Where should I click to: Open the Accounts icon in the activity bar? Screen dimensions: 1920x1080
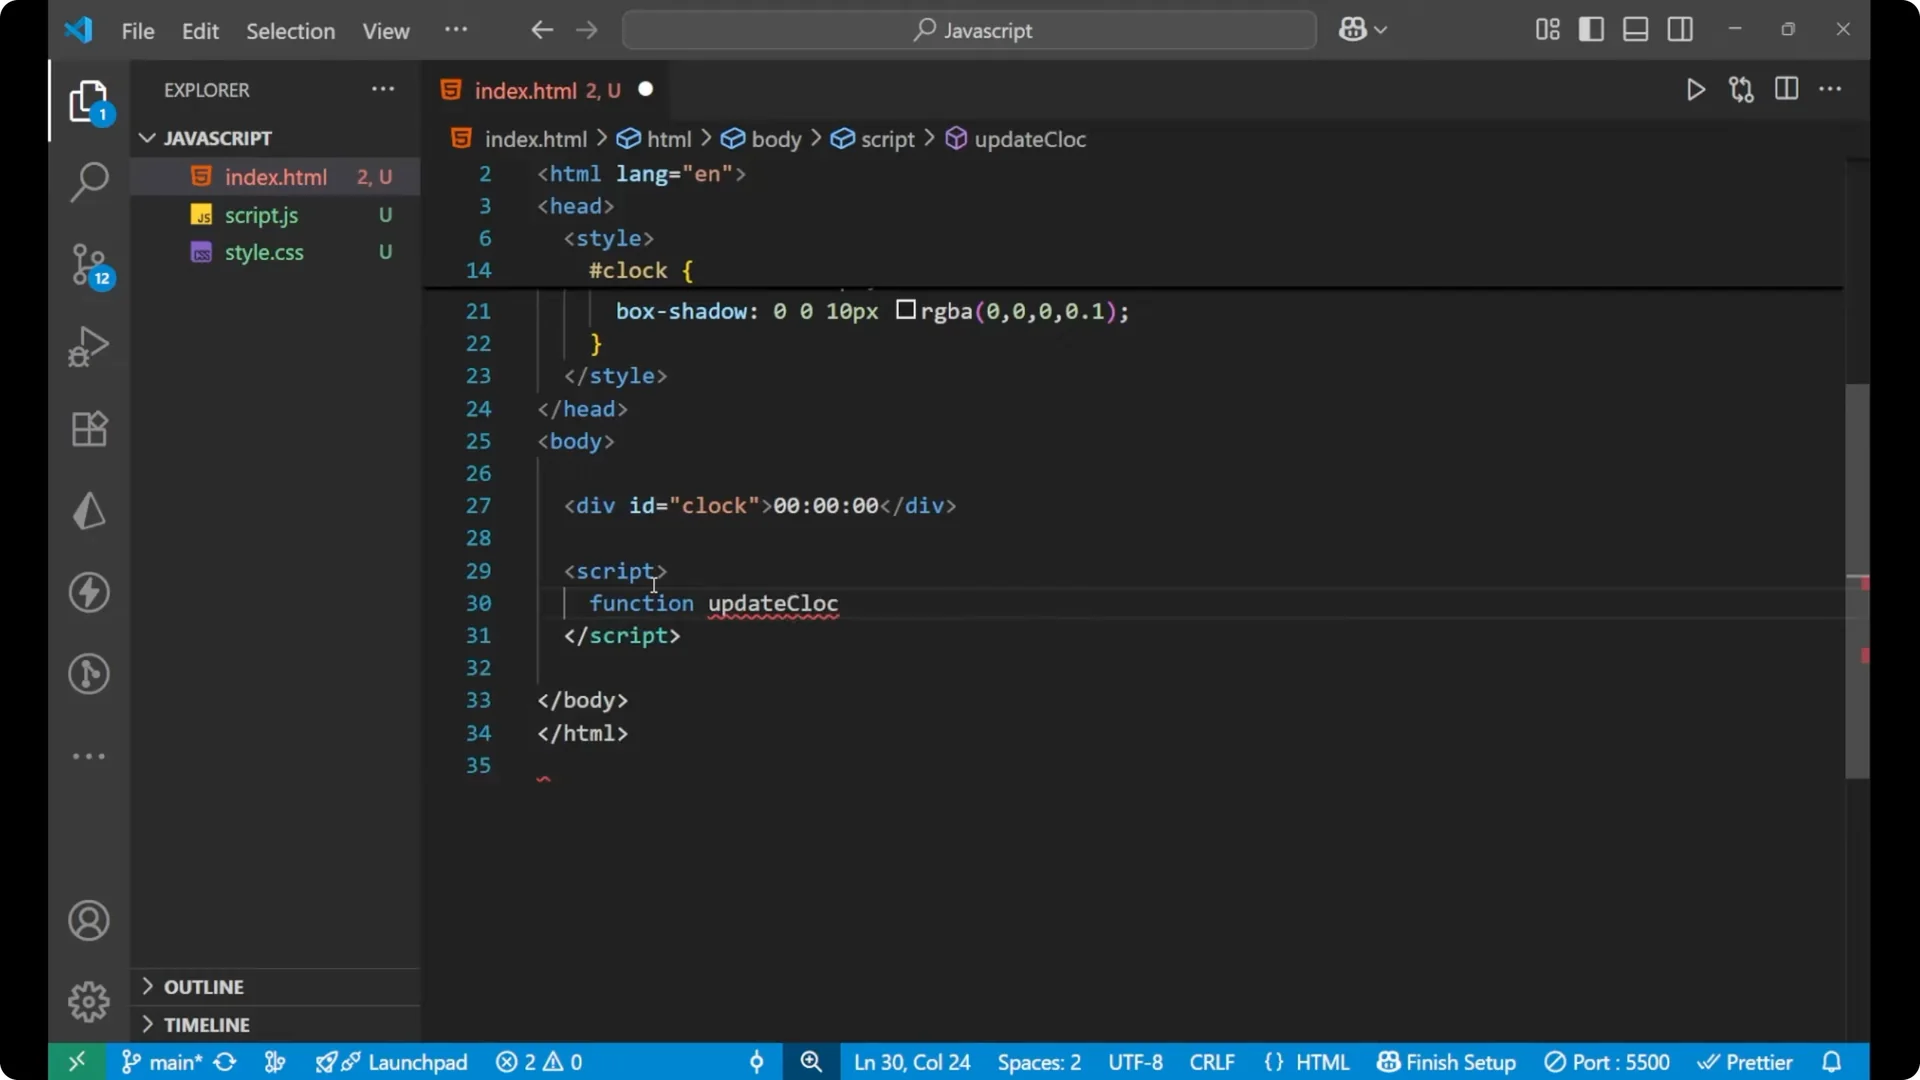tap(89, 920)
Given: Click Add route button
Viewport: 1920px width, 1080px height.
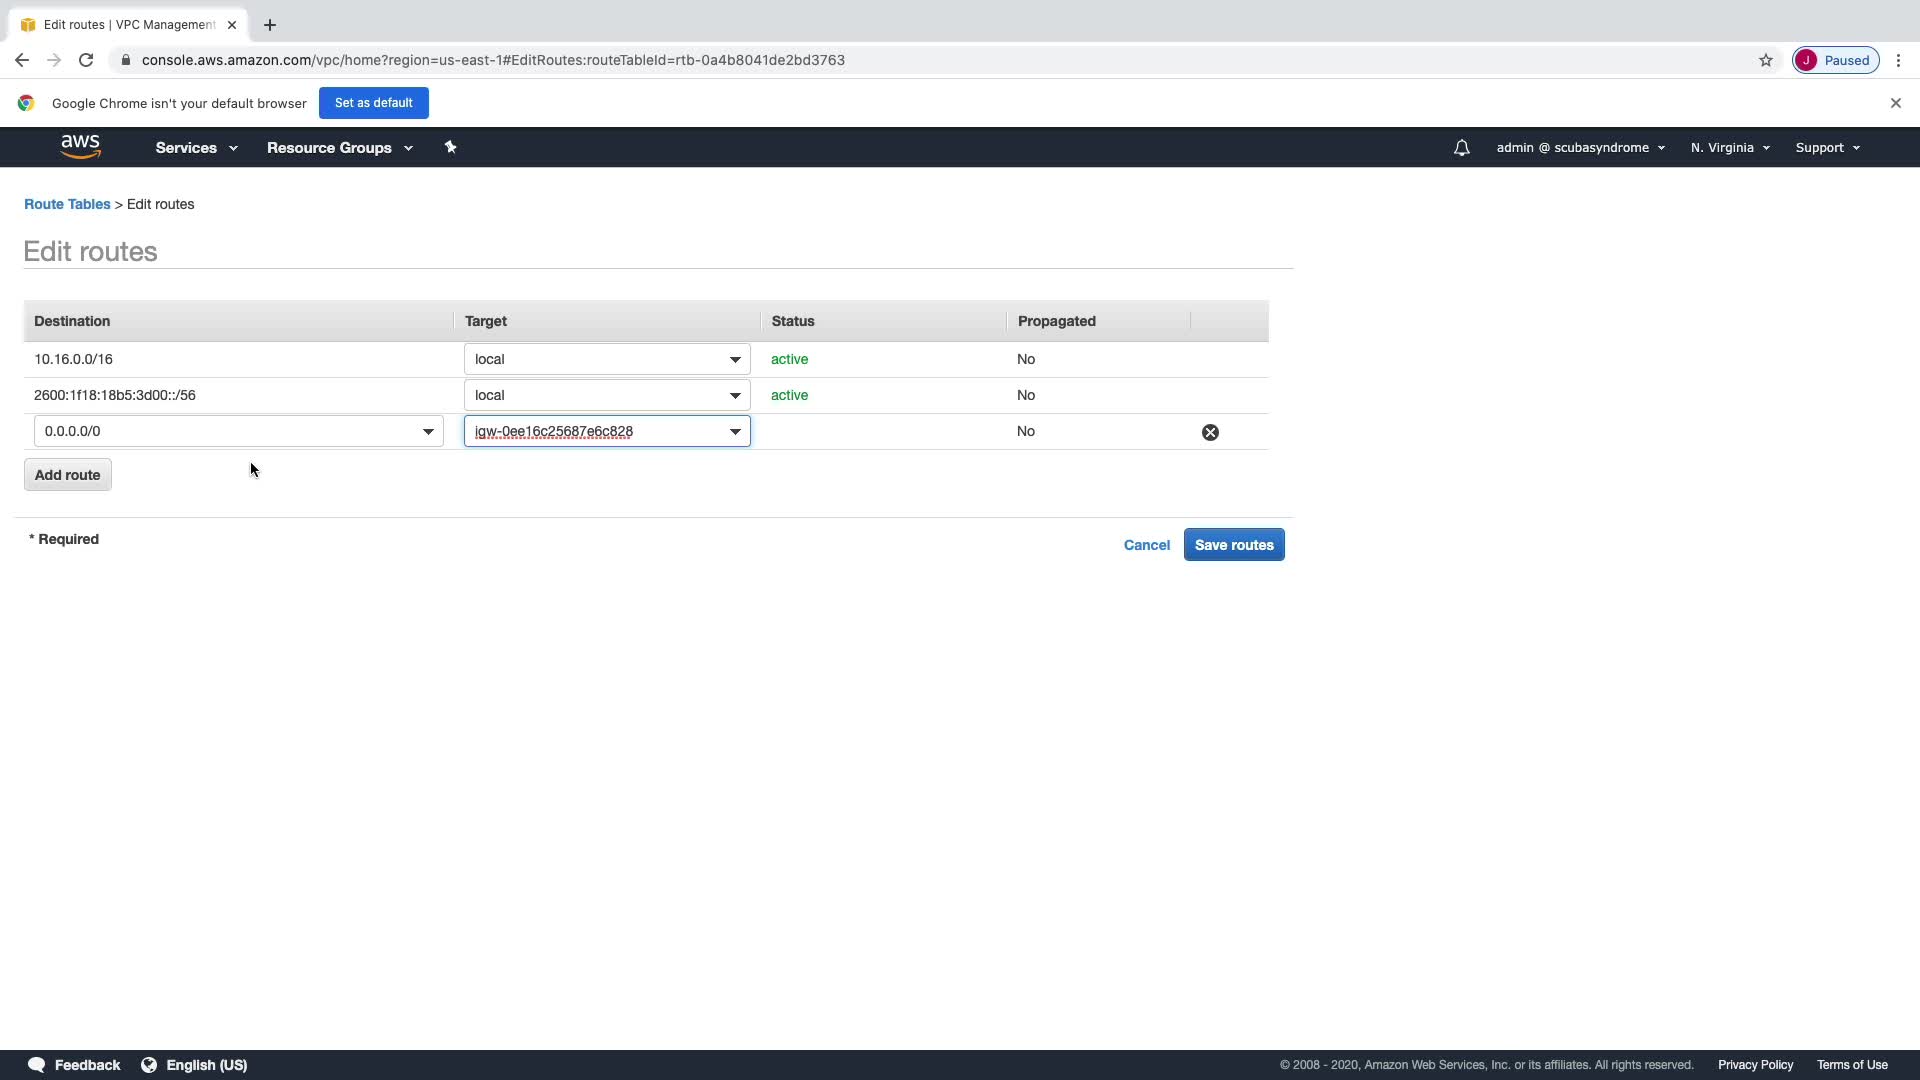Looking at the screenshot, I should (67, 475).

═══

**YOUR TASK**
Could you copy each line above exactly as written, minus any pictures?

**RESULT BELOW**
Where should I click to: Open the Accounts icon in the activity bar? Screen dimensions: 1920x1080
tap(89, 920)
Given: Click Add route button
Viewport: 1920px width, 1080px height.
Looking at the screenshot, I should (67, 475).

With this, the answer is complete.